The ability to attach synthetic functional groups to specific locations on protein targets has become essential to the field of chemical biology. The resulting bioconjugates can be used for a multitude of applications, including the study of biological function and the creation of new materials. This work outlines the development of a site-specific N-terminal transamination reaction that is mediated by the biological cofactor pyridoxal 5'-phosphate (PLP).

Using a variety of peptide and protein substrates, PLP was shown to mediate a transamination reaction at the N-terminus. The resulting ketone or aldehyde products were further elaborated with functionalized alkoxyamines to form stable oxime linkages. Optimization of the reaction conditions indicated that this transformation could take place under mild conditions that would not disrupt the folded structure or function of the target. Even in the presence of internal lysine residues, PLP-mediated transamination led to the formation of a single product that was specific to the N-terminus.

This site-specific strategy was applied to the regioselective labeling of antibody substrates. It was possible to modify a variety of antibody targets using PLP followed by several types of functionalized alkoxyamines. ELISA confirmed that this transformation occurred under conditions mild enough to maintain antigen-binding function. Additionally, immuno-dot blot analysis established that modified antibodies were able to bind their intended target.

In certain cases, PLP has been shown to form covalent N-terminal adducts with the target protein. A careful look at the proposed mechanism for this transformation indicated that the use of alternative aldehydes might lead to improved yields of the desired products with minimal byproduct formation. Derivatives of two different classes of aldehydes were synthesized and used to mediate N-terminal transamination.
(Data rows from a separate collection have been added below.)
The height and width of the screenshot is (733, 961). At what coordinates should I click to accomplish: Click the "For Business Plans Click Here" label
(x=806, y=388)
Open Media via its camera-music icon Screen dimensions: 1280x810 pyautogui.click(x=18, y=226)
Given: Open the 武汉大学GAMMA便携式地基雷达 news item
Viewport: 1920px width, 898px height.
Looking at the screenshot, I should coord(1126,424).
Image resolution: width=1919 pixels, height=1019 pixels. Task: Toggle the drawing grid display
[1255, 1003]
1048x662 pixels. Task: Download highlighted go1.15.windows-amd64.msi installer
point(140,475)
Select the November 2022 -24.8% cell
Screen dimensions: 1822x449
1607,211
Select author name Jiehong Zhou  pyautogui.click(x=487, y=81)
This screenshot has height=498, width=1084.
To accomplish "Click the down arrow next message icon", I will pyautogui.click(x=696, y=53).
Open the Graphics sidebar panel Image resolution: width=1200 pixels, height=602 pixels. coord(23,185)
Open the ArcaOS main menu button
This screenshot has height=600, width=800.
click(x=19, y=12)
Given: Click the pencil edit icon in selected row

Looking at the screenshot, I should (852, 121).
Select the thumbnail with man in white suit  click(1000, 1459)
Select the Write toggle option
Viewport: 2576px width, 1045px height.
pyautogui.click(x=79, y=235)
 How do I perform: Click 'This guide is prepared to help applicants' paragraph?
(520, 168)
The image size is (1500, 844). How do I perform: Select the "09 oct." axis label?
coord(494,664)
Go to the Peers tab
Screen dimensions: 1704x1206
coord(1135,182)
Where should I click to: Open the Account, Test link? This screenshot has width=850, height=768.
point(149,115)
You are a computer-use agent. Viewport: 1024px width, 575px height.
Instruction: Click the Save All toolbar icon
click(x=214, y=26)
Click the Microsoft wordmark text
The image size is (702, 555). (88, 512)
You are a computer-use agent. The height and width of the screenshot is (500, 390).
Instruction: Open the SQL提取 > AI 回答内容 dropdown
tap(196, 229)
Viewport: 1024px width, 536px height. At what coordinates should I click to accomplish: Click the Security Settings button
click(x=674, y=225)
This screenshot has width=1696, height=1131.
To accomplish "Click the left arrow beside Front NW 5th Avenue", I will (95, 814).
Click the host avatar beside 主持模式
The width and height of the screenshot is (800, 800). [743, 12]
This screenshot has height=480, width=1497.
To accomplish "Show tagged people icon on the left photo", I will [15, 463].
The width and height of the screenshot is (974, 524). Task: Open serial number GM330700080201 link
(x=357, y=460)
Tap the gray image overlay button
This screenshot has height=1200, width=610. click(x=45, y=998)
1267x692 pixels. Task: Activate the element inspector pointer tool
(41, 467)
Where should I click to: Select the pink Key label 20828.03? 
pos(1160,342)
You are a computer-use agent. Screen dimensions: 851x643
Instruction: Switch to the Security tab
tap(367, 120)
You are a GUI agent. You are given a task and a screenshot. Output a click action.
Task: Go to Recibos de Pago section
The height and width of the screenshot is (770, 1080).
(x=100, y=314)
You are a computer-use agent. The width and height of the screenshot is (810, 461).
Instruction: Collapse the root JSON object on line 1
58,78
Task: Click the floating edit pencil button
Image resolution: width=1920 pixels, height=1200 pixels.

Further characterization of the reaction products was necessary for optimization of PLP-mediated transamination. A twenty-member tetrapeptide library was constructed in order to study the effect of the N-terminal residue on the product distribution. Many N-terminal residues led to high yields of the desired products, and only a small number led to significant amounts of PLP adducts. These studies have increased our predictive power for the reaction, both in terms of improving conversion and suppressing reaction byproducts. Furthermore, these studies have led to the development of a platform that will be useful for either screening alternative aldehydes or identifying amino acid sequences that lead to excellent conversion with PLP.